- Pesquisador amazonense apresenta estudo sobre crise socioambiental na Amazônia na 15ª Conferência Anual do Cambridge International Law Journal, dias 23 e 24 de abril.
- Proposta defende Constitucionalismo Decolonial e instrumentos como habeas corpus biocultural para reconhecer Amazônia como sujeito de direitos.
- Conferência reúne especialistas de Harvard, Londres e Cambridge para discutir direitos humanos, mudanças climáticas e governança global.
Um pesquisador amazonense foi selecionado para apresentar estudo sobre a crise socioambiental na Amazônia durante a 15ª Conferência Anual do Cambridge International Law Journal, nos dias 23 e 24 de abril, na Universidade de Cambridge, Inglaterra. Marckjones Santana Gomes integra painel sobre Direito Ambiental Internacional em um dos eventos mais importantes da área na instituição britânica.
A conferência reúne pesquisadores e especialistas de diversas partes do mundo para discutir os rumos do direito internacional. Nesta edição, o tema central é a necessidade de repensar o papel das normas jurídicas diante de desafios globais como conflitos, desigualdades e a crise climática.
Proposta de novo modelo jurídico para a Amazônia
O trabalho apresentado pelo amazonense propõe uma análise crítica sobre os desafios enfrentados pela Amazônia. A pesquisa discute caminhos para compreender e enfrentar a crise socioambiental na região a partir de diferentes perspectivas teóricas e sociais.
O estudo foi desenvolvido em coautoria com o professor doutor Fernando Antônio de Carvalho Dantas e com o pesquisador doutor José Roque Nunes Marques, ambos da Universidade Federal do Amazonas (Ufam).
“Levar a realidade amazônica para um espaço como Cambridge, uma das instituições mais respeitadas no mundo, é fundamental para ampliar a presença da produção acadêmica do Amazonas no cenário global. Isso mostra que as discussões em torno do clima, do desenvolvimento sustentável, e dos direitos das populações locais, vêm ganhando maior atenção internacional”, destacou o pesquisador Marckjones Santana Gomes.
Na pesquisa é proposta uma nova forma de pensar o Direito a partir da realidade amazônica, ao defender um modelo que una proteção ambiental e reconhecimento dos povos da região como protagonistas. A pesquisa critica a visão tradicional das normas jurídicas, muitas vezes associada à exploração dos recursos naturais, e sugere mudanças nas estruturas de decisão do Estado.
Constitucionalismo Decolonial e instrumentos inovadores
O estudo defende a criação de um Constitucionalismo Decolonial e de Resistência, que busca superar a visão tradicional do Direito ao integrar a proteção global da Terra com a voz e a autonomia dos povos amazônidas.
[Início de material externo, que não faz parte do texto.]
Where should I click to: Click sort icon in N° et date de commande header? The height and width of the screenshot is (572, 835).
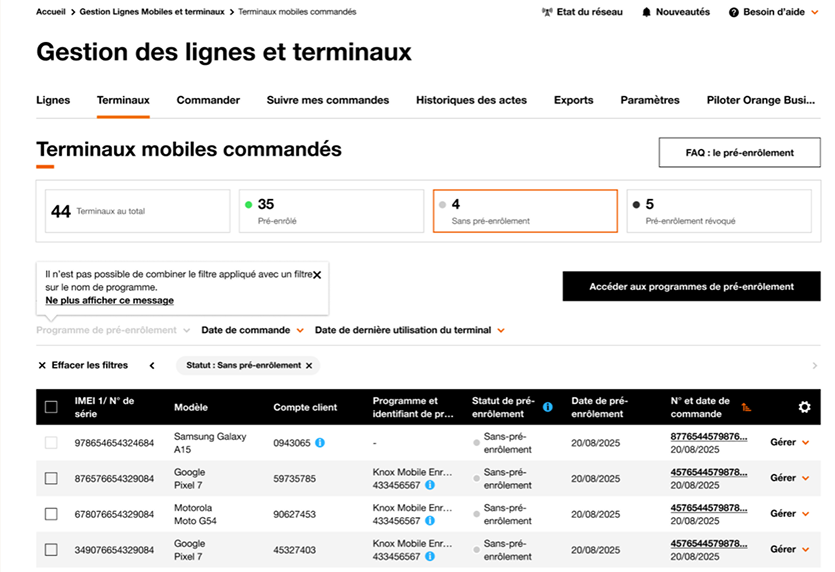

Entre as propostas estão a criação de instrumentos inovadores de justiça, como o habeas corpus biocultural, além do reconhecimento de saberes ancestrais como elementos válidos em processos jurídicos. A ideia central é que a Amazônia deixe de ser tratada apenas como fonte de recursos e passe a ser reconhecida como sujeito de direitos dentro de um novo modelo de justiça ambiental.
Conferência reúne especialistas de Harvard e Londres
Considerada uma das principais conferências acadêmicas na área do direito internacional, a programação reúne pesquisadores de instituições como Harvard, Universidade de Londres e da própria Universidade de Cambridge, além de autoridades como juízes de cortes internacionais.
Entre os temas debatidos estão direitos humanos, conflitos armados, mudanças climáticas, tecnologia e governança global, refletindo os principais desafios enfrentados pela comunidade internacional. A 15ª edição da Conferência acontece na faculdade de Direito da Universidade de Cambridge, e tem como temática principal Reimaginando o Direito Internacional: perspectivas críticas, regionais e transdisciplinares.
Glossário
- Constitucionalismo Decolonial: Abordagem jurídica que busca superar estruturas coloniais do Direito, reconhecendo saberes e autonomia de povos tradicionais.
- Habeas corpus biocultural: Instrumento jurídico proposto para proteger direitos integrados de comunidades tradicionais e seus territórios.